Copy out the listing below word for word, keeping every line in its original order and form.

[Dataset entries]
########################################
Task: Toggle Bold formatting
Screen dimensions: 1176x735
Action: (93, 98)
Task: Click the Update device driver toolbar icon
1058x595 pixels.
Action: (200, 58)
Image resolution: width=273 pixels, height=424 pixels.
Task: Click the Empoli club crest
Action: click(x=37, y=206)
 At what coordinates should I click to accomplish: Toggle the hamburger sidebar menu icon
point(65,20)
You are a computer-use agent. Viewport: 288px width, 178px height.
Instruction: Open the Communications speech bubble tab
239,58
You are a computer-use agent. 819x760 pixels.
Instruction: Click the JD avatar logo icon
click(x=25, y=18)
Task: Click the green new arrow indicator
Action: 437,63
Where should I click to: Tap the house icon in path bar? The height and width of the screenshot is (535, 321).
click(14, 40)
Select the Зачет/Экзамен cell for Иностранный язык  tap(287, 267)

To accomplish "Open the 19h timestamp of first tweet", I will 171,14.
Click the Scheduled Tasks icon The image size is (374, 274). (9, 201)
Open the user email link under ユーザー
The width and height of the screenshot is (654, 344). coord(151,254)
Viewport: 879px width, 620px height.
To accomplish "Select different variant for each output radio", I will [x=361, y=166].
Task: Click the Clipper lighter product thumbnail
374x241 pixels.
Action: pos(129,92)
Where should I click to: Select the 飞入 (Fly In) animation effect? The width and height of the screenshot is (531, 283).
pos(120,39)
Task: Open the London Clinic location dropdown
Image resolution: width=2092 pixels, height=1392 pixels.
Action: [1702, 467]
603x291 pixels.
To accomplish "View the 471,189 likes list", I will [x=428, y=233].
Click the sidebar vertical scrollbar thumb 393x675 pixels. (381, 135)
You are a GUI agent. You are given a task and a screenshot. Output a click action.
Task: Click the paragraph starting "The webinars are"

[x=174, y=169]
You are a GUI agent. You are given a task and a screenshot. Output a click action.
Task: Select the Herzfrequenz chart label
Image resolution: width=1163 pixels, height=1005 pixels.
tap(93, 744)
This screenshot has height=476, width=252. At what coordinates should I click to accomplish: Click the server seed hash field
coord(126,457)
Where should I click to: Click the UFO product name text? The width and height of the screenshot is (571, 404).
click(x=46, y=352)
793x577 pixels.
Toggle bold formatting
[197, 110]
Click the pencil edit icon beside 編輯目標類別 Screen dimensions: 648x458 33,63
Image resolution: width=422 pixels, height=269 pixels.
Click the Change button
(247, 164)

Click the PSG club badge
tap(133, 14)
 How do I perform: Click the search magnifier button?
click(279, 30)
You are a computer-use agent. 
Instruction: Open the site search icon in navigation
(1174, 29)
########################################
● Final result
Task: Toggle Bold formatting
Screen dimensions: 1176x735
Action: (93, 98)
Task: Click the Update device driver toolbar icon
1058x595 pixels.
Action: (200, 58)
Image resolution: width=273 pixels, height=424 pixels.
Task: Click the Empoli club crest
Action: click(x=37, y=206)
 At what coordinates should I click to accomplish: Toggle the hamburger sidebar menu icon
point(65,20)
You are a computer-use agent. Viewport: 288px width, 178px height.
Instruction: Open the Communications speech bubble tab
239,58
You are a computer-use agent. 819x760 pixels.
Instruction: Click the JD avatar logo icon
click(x=25, y=18)
Task: Click the green new arrow indicator
Action: 437,63
Where should I click to: Tap the house icon in path bar? The height and width of the screenshot is (535, 321).
click(14, 40)
Select the Зачет/Экзамен cell for Иностранный язык  tap(287, 267)

To accomplish "Open the 19h timestamp of first tweet", I will 171,14.
Click the Scheduled Tasks icon The image size is (374, 274). (9, 201)
Open the user email link under ユーザー
The width and height of the screenshot is (654, 344). coord(151,254)
Viewport: 879px width, 620px height.
To accomplish "Select different variant for each output radio", I will [x=361, y=166].
Task: Click the Clipper lighter product thumbnail
374x241 pixels.
Action: pos(129,92)
Where should I click to: Select the 飞入 (Fly In) animation effect? The width and height of the screenshot is (531, 283).
pos(120,39)
Task: Open the London Clinic location dropdown
Image resolution: width=2092 pixels, height=1392 pixels.
Action: [1702, 467]
603x291 pixels.
To accomplish "View the 471,189 likes list", I will [x=428, y=233].
Click the sidebar vertical scrollbar thumb 393x675 pixels. (381, 135)
You are a GUI agent. You are given a task and a screenshot. Output a click action.
Task: Click the paragraph starting "The webinars are"

[x=174, y=169]
You are a GUI agent. You are given a task and a screenshot. Output a click action.
Task: Select the Herzfrequenz chart label
Image resolution: width=1163 pixels, height=1005 pixels.
tap(93, 744)
This screenshot has height=476, width=252. At what coordinates should I click to accomplish: Click the server seed hash field
coord(126,457)
Where should I click to: Click the UFO product name text? The width and height of the screenshot is (571, 404).
click(x=46, y=352)
793x577 pixels.
Toggle bold formatting
[197, 110]
Click the pencil edit icon beside 編輯目標類別 Screen dimensions: 648x458 33,63
Image resolution: width=422 pixels, height=269 pixels.
Click the Change button
(247, 164)

Click the PSG club badge
tap(133, 14)
 How do I perform: Click the search magnifier button?
click(279, 30)
You are a computer-use agent. 
Instruction: Open the site search icon in navigation
(1174, 29)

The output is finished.